За ней стояла большая коробка, разрисованная точно игрушечный барабан, синий, с белыми крестами по бокам. С краю свешивалась коса с красным бантом.
— Теперь смотрим сюда, внимательно. — Она потрясла их жестче. — Что сейчас чувствует мальчик? А? Можешь говорить, не бойся. Здесь тебя никто не тронет, — подчеркнула она.
Натянуто улыбаясь, она протянула мне обе куклы. Я заметил на ее блузке бурое неряшливое пятнышко. Я всегда следил за тем, чтобы пятен на одежде не было. «Нас могут принять за какое-нибудь отребье», — говорила Сара.
— Как только заметят пятно, сразу запишут в бродяги, — объясняла она, пока мы рылись в ее сумке в поисках бутылочки пятновыводителя «Хлорокс». — Мой отец богат и образован, он проповедник. Понимаешь, из какой ты семьи? — Промокнув салфетку, прихваченную в «Макдоналдсе», она стала затирать пятно от кетчупа на моей майке. От запаха хлорки резало глаза. — Ты должен выглядеть опрятным и хорошо пахнуть.

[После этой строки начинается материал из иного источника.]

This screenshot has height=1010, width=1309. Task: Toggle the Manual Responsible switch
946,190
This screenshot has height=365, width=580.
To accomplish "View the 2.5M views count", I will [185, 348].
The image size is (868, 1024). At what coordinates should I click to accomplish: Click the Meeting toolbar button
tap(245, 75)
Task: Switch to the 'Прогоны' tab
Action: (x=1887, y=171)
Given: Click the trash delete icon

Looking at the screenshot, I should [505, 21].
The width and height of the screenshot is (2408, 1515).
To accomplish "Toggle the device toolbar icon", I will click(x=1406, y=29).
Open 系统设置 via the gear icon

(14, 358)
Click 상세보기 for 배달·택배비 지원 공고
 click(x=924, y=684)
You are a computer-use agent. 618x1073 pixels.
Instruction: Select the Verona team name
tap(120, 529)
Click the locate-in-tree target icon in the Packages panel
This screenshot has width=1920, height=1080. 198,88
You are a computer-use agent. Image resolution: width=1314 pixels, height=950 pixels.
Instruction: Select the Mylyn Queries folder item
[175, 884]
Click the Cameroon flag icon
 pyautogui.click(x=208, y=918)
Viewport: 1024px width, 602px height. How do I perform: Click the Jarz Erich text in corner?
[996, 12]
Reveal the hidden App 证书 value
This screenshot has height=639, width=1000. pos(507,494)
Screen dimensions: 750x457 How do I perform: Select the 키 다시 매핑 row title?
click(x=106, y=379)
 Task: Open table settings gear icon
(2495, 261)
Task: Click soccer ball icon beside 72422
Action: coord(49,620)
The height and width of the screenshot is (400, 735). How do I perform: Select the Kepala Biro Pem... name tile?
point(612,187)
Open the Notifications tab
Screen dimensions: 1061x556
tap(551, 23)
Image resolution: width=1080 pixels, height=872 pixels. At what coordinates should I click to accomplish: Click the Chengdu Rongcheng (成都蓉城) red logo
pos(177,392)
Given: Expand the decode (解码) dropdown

Иногда мы заходили в женскую уборную. Я забирался к ней в кабинку. Мы снимали с себя все, включая нижнее белье. Я выставлял перед собой два рулона туалетной бумаги: она лила на них очиститель с хлоркой. Один отдавал потом ей.
— Потому что порок смердит. Люди по запаху могут почувствовать его.
И мы терли хлорным пятновыводителем между ног, и она зажимала рот ладонью, чтобы не закричать.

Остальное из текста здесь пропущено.